Start of Quoted passage

This allows strcmp to be called with checked pointers to null-terminated arrays of characters. However, strcmp cannot be called with checked pointers to arrays of characters. These might not be null-terminated and passing such an argument could cause a buffer overrrun:

void f(_Nt_array_ptr<const char> arg1, _Nt_array_ptr<const char> arg2) {
  if (strcmp(arg1, arg2)) // OK,
      ...
}

void g(_Array_ptr<const char> arg1, _Array_ptr<const char> arg2) {
  if (strcmp(arg1, arg2)) // Error.
      ...
}

Here are examples of other standard C library functions annotated with itype declarations:

size_t strlen(const char *s : itype(_Nt_array_ptr<const char>));

int atoi(const char *s : itype(_Nt_array_ptr<const char>));

double modf(double value, double *iptr : itype(_Ptr<double>));

int fclose(FILE *stream : itype(_Ptr<FILE>));

FILE *tmpfile(void) : itype(_Ptr<FILE>);

The itype annotation can also be used with structure members. Suppose a structure has a buffer of integers and pointer to an array of characters:

struct S {
  int buf[50];
  char *name;
};

It can be modified to have the following bounds-safe interface:

struct S {
  int buf[50]: itype(_Checked int[50]);
  char *name : itype(_Nt_array_ptr<char>);
};

On Linux, stdin can be given this bounds-safe interface:

FILE *stdin : itype(_Ptr<FILE>);

Bounds declarations

If an entity with an unchecked pointer type is actually a pointer to an array, it can be given a bounds declaration. Consider strncpy, for example. Its original type is:

char *strncpy(char * restrict dest, const char * restrict src, size_t n);

It can be given the bounds-safe interface:

char *strncpy(char * restrict dest : count(n),
              const char * restrict src : count(n),
              size_t n) : bounds(dest, (_Array_ptr<char>)dest + n);

When strncpy is called with checked pointers, the source and destination pointers must have at least n characters available.

The bounds declaration bounds(dest, (_Array_ptr<char>)dest + n) declares the return bounds for strncpy. The return bounds follows the parameter list so that it can refer to parameters. strncpy returns the destination pointer, so the bounds for its return value are the bounds for the destination pointer.

End of Quoted passage
Start of Provided material

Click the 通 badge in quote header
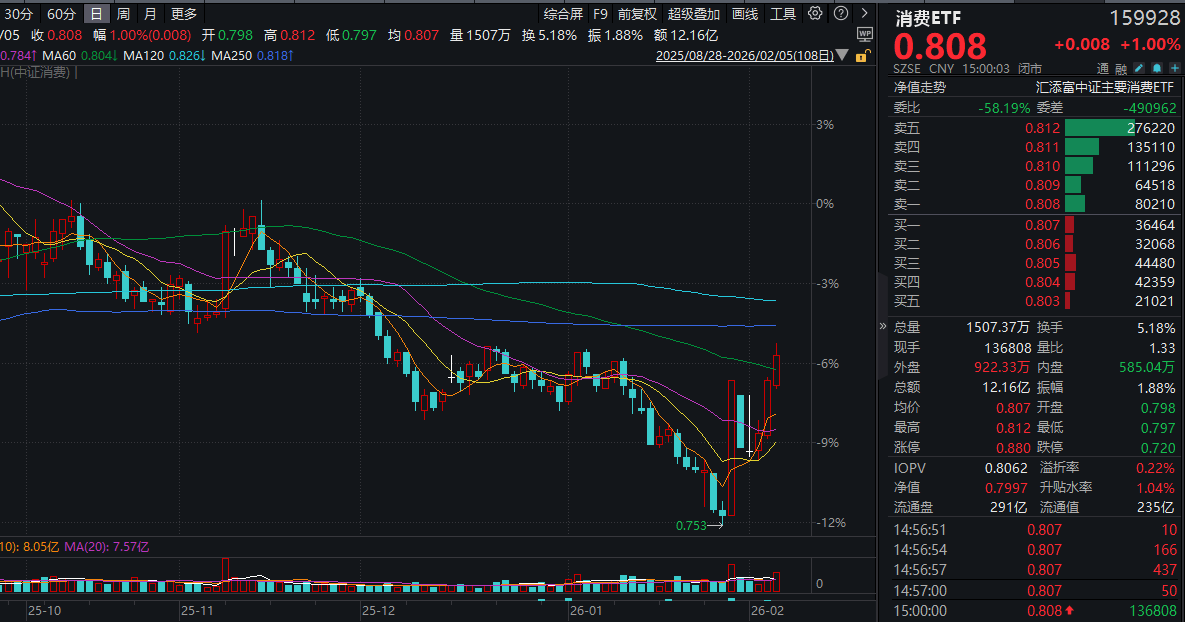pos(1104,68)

End of Provided material
Start of Provided material

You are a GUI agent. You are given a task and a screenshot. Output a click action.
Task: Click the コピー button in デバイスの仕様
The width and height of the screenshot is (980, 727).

End of Provided material

Given request 1:
From the passage on bounds-safe interfaces, copy the text starting at "char *strncpy(char * restrict dest, const" and ending at "n characters available.".
Given request 2:
Summarize the passage on bounds-safe interfaces in three sentences.

Correct answer 1:
char *strncpy(char * restrict dest, const char * restrict src, size_t n);

It can be given the bounds-safe interface:

char *strncpy(char * restrict dest : count(n),
              const char * restrict src : count(n),
              size_t n) : bounds(dest, (_Array_ptr<char>)dest + n);

When strncpy is called with checked pointers, the source and destination pointers must have at least n characters available.

Correct answer 2:
strcmp can be called with checked pointers to null-terminated character arrays but not with checked pointers to character arrays, since those might not be null-terminated and could cause a buffer overrun. Itype annotations supply bounds-safe interfaces for standard C library functions, for structure members, and for stdin on Linux. An unchecked pointer that actually points to an array can be given a bounds declaration, as with strncpy, whose interface requires at least n characters at the source and destination and declares its return bounds to be those of the destination pointer.